Kevin Doherty on animation in training

Perhaps I’m dating myself with this title since Saturday morning cartoons mostly died off in the 1990s, but all I’m trying to say is that animation isn’t just for children. Similar to games and gamification, there can be a serious side to animation as well that can truly aid in the learning process.

Recently I had a chance to sit down and talk with Kevin Doherty, who is a Communications Manager at the animation software company Vyond. We spoke about the importance of animation software as an element to any instructional designer’s bag of tricks and we also discussed how to overcome the learning curve that accompanies any effort to grow comfortable with a new technology.

Transcript of the Conversation with Kevin Doherty

Brian Washburn: Hello, and welcome everyone to another episode of Train Like You Listen, a weekly podcast of all things learning and development in bite sized chunks. I’m Brian Washburn with Endurance Learning.  

And before we get to our guest today, I just want to let you know that this podcast is brought to you by Soapbox, the world’s first and only rapid authoring tool for instructor-led training.  It’s a little bit like instant pot for training programs. And so you put a few ingredients in like: How long is your session? How many people will attend? Is it going to be in-person? Is it going to be virtual? What are your learning objectives? You hit send and then suddenly you get an entire lesson plan that’s built out for you with all sorts of activities that will get you to your learning objectives. So,, if you want to check that out.

Today we are joined by Kevin Doherty, who is the Communications Manager at Vyond. Kevin, thank you for joining us today.

Kevin Doherty: Yeah, thanks for having me, Brian. 

Brian Washburn: Before we get started, as we like to do with all of our guests, keeping it short in terms of introductions. We’d love to get a six-word summary of your career or your life’s goals. For me, when I think of this particular topic, and I love the fact that you’re here from Vyond talking about animations as a key part of a trainer’s toolkit. My own six word biography would be: “Growing up I loved Saturday cartoons”. How about you, Kevin? How would you introduce yourself in six words? 

Kevin Doherty: Okay. Shoot. Here we go: “I really love to tell stories.”
──────
- **Job 1**:
Print the part of the Kevin Doherty interview that opens with the words containing "Transcript of the" and closes with "with Endurance Learning.", keeping every word as it stands.
- **Job 2**:
Render as a numbered list the part of the listing that opens with the line containing "You are a computer-use agent." and closes with the line containing "Instruction: Open the", leaving out blank lines.
The listing that follows has no connection to the Kevin Doherty interview.

- **Stored data**:
──────
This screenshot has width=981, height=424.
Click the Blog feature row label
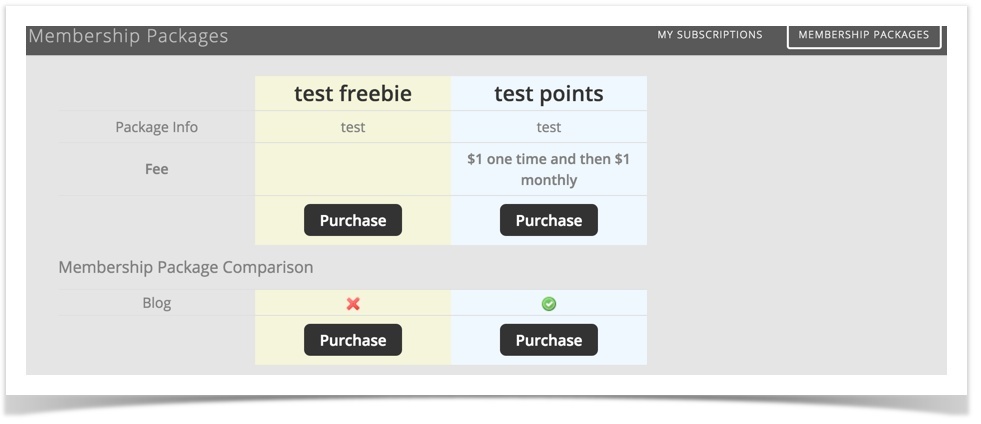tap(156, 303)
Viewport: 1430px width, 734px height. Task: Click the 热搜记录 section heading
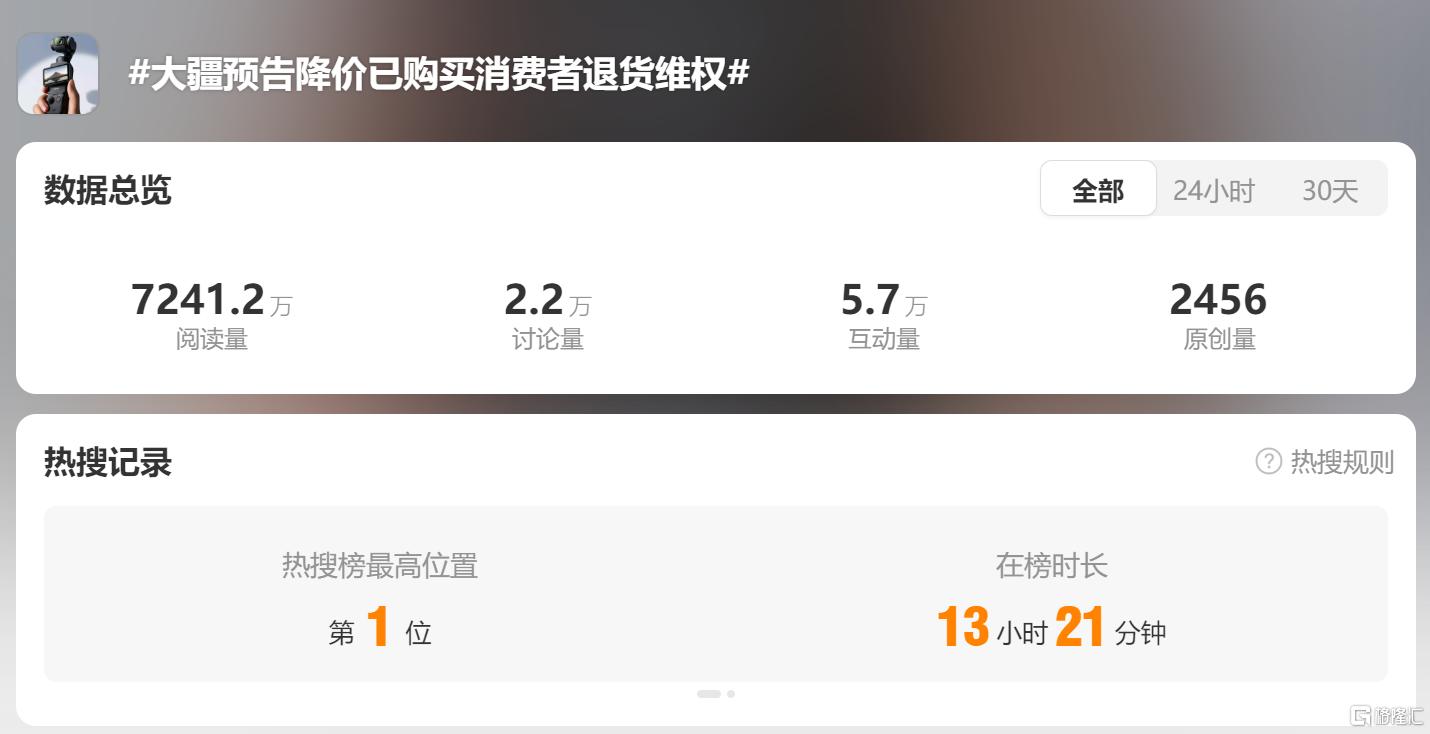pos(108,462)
──────
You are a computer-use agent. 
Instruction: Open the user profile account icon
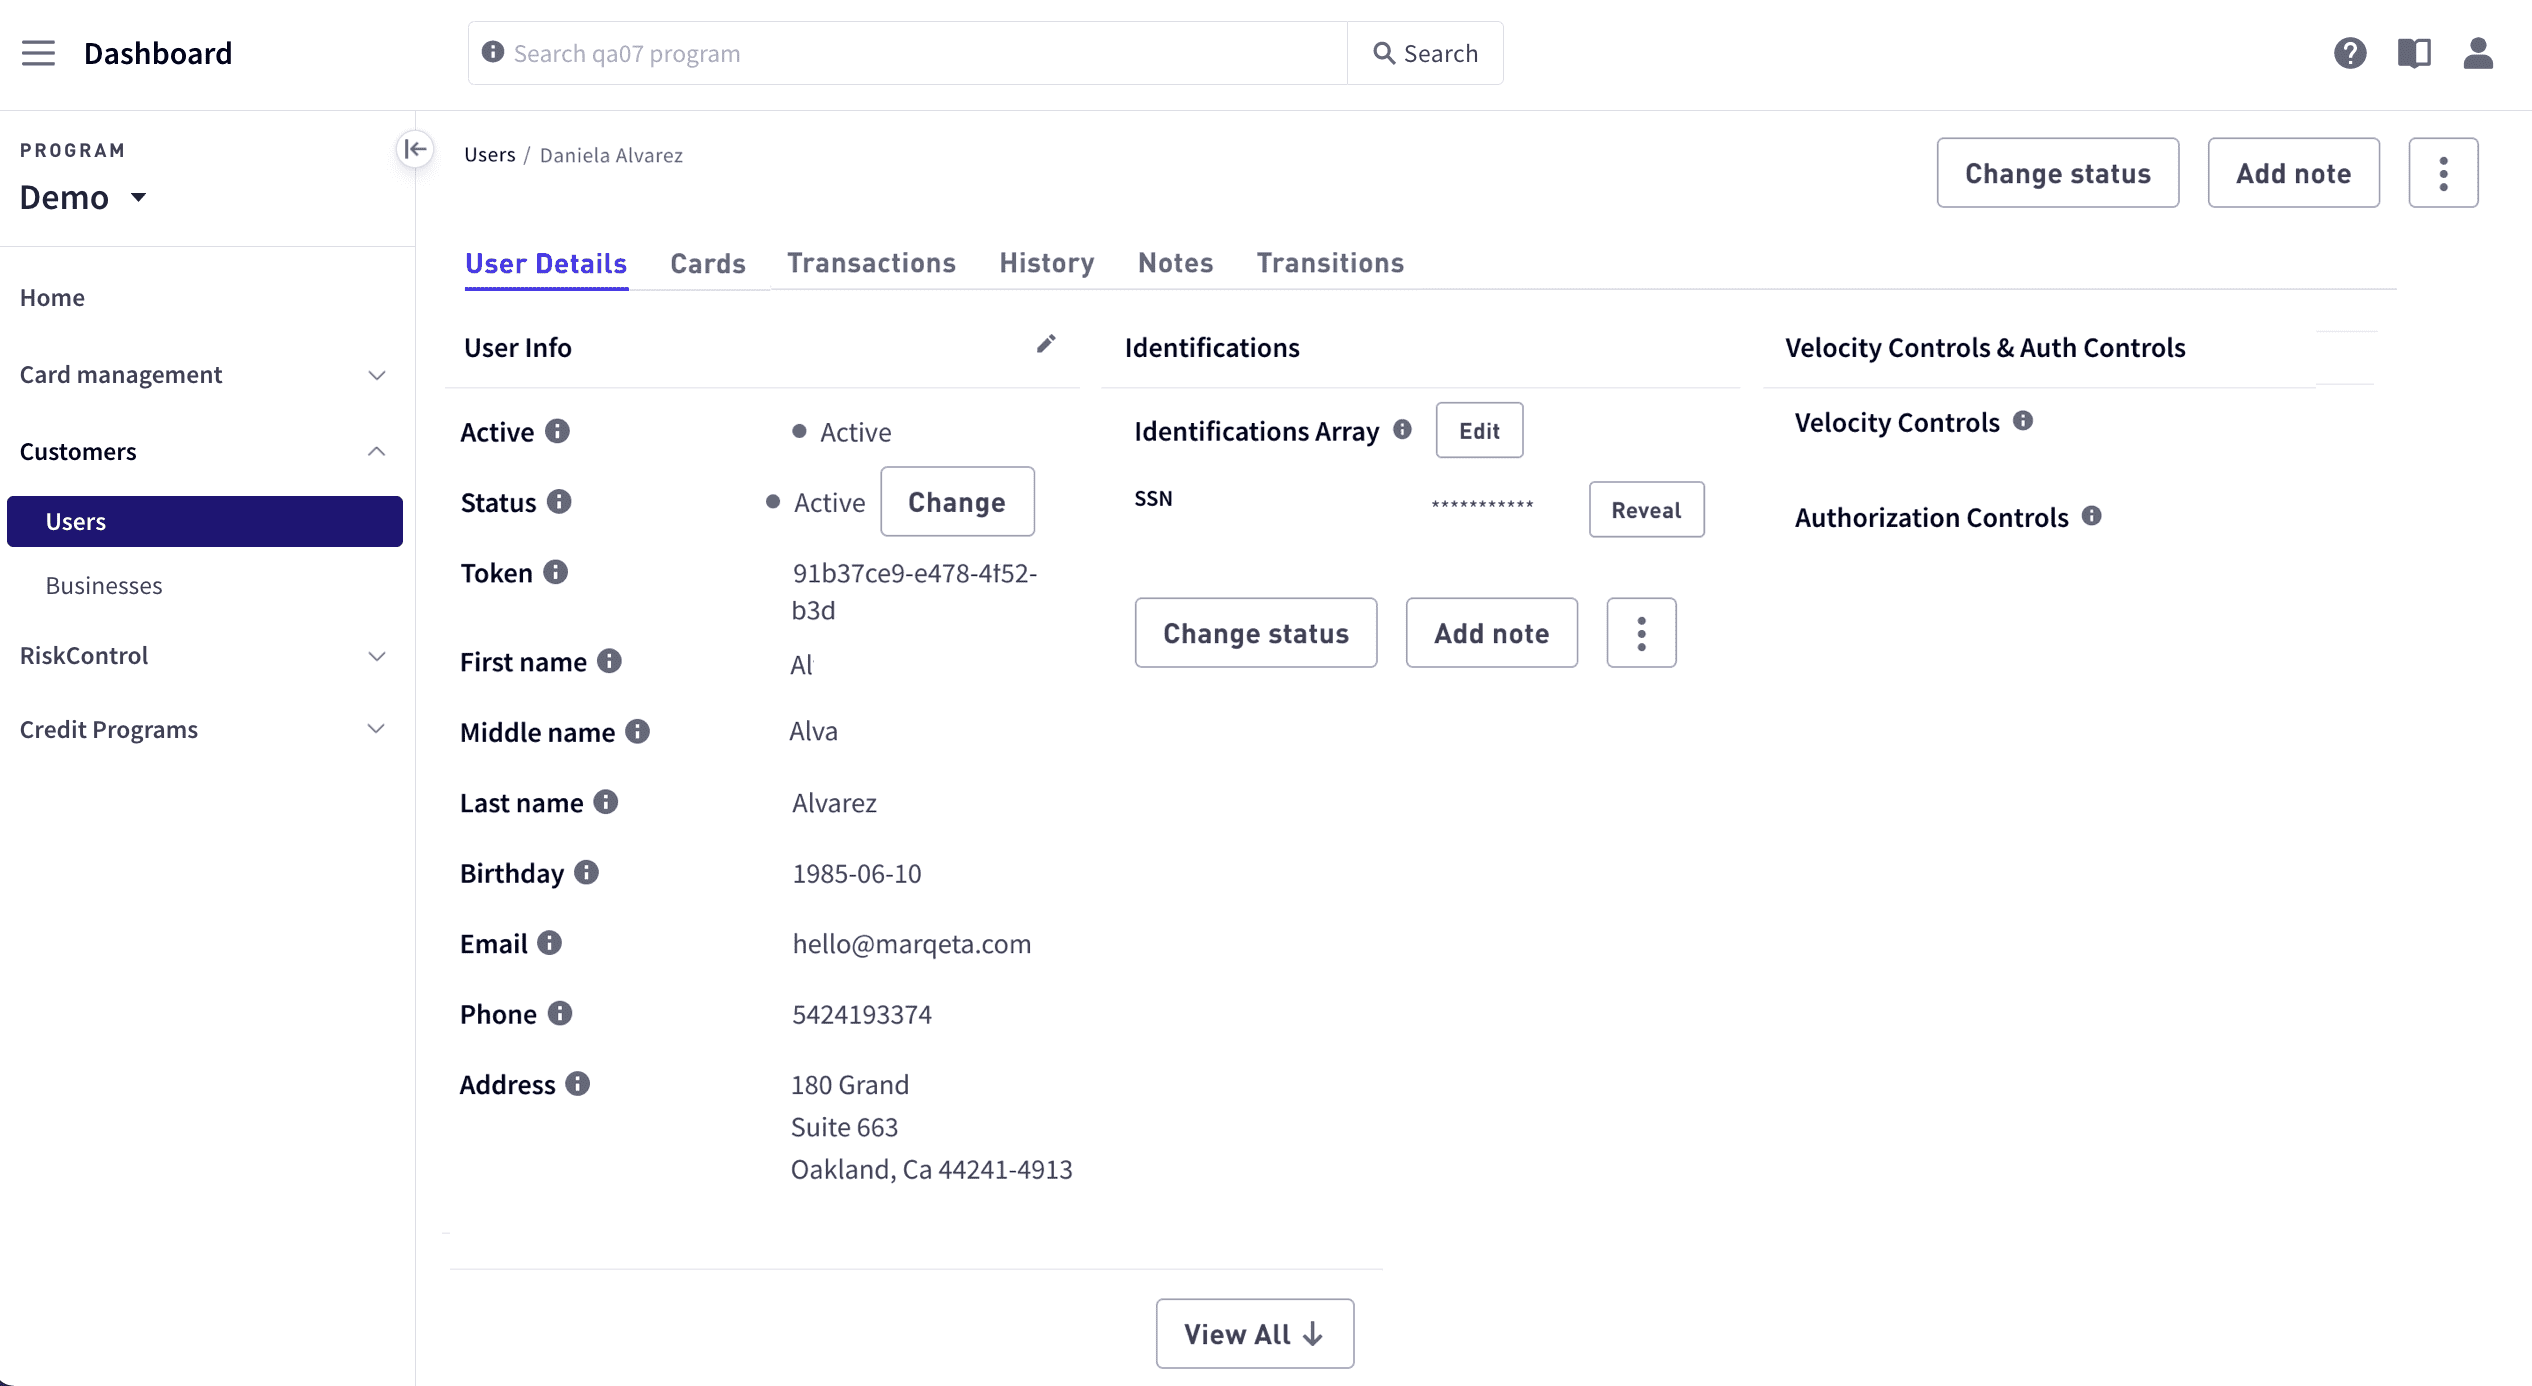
──────
- **Task response 1**:
Transcript of the Conversation with Kevin Doherty

Brian Washburn: Hello, and welcome everyone to another episode of Train Like You Listen, a weekly podcast of all things learning and development in bite sized chunks. I’m Brian Washburn with Endurance Learning.

- **Task response 2**:
1. You are a computer-use agent. 
2. Instruction: Open the user profile account icon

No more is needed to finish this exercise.